··· Input records

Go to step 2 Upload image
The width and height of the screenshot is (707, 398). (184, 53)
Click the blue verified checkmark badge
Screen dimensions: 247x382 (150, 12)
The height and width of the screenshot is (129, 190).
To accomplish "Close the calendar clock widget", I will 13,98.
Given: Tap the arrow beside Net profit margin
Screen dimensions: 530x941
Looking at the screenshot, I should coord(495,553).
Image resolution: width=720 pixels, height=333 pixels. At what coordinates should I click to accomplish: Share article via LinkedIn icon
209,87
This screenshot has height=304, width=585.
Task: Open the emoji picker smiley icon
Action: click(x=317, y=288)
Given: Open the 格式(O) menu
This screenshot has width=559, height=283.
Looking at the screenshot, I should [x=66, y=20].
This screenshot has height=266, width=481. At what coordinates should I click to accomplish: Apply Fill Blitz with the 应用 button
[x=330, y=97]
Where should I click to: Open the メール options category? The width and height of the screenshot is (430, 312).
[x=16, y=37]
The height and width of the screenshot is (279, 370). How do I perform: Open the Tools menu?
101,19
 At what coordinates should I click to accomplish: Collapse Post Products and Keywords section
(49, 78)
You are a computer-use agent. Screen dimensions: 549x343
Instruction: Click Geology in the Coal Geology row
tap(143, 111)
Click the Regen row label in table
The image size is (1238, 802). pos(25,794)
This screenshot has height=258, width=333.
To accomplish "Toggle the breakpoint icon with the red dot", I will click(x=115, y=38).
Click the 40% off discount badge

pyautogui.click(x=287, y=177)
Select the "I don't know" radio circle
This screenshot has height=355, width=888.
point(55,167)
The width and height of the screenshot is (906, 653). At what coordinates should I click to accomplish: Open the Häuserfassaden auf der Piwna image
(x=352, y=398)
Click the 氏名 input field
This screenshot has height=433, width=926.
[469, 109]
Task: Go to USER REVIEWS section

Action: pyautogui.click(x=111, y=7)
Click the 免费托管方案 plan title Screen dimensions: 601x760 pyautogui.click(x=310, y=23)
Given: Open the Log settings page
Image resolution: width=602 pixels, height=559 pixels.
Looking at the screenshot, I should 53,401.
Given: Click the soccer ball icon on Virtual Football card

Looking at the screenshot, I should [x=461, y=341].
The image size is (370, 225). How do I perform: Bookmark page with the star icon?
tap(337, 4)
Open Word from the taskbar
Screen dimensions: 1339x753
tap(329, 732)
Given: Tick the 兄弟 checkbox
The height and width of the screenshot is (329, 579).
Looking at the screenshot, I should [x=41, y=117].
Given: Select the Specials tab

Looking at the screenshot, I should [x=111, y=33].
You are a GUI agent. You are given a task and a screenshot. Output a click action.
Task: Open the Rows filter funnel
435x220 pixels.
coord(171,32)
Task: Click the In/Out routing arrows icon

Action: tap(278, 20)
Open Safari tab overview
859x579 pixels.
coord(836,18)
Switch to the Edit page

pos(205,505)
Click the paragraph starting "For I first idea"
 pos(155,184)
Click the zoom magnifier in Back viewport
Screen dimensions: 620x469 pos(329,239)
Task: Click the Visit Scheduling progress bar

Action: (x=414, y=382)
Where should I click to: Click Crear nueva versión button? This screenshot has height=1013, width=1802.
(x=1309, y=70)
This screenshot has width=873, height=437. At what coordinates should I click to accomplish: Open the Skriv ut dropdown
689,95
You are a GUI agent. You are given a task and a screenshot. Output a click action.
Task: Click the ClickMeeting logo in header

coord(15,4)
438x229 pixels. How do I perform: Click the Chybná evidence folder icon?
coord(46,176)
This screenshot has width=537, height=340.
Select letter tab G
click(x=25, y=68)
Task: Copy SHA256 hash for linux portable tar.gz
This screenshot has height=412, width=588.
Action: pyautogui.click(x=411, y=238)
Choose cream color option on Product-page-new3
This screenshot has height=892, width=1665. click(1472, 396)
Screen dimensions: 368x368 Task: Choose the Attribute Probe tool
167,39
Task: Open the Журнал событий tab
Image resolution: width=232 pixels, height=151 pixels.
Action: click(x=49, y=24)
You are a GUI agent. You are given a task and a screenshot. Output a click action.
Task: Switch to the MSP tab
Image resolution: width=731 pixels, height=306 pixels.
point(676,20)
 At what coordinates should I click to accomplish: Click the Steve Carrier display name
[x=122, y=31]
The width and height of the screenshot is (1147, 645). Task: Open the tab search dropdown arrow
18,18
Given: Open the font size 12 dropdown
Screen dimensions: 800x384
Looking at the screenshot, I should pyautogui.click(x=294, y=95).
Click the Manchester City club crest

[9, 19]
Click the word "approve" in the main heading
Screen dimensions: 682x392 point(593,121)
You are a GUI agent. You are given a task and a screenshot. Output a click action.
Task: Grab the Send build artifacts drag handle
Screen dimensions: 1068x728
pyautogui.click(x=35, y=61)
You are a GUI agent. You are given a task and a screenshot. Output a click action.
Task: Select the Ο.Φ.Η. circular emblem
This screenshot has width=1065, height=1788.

······

> **Directions**
Set down each line of the material verbatim, from the first line through the line that contains "The height and width of the screenshot is (129, 190).".

> **Output below**
Go to step 2 Upload image
The width and height of the screenshot is (707, 398). (184, 53)
Click the blue verified checkmark badge
Screen dimensions: 247x382 (150, 12)
The height and width of the screenshot is (129, 190).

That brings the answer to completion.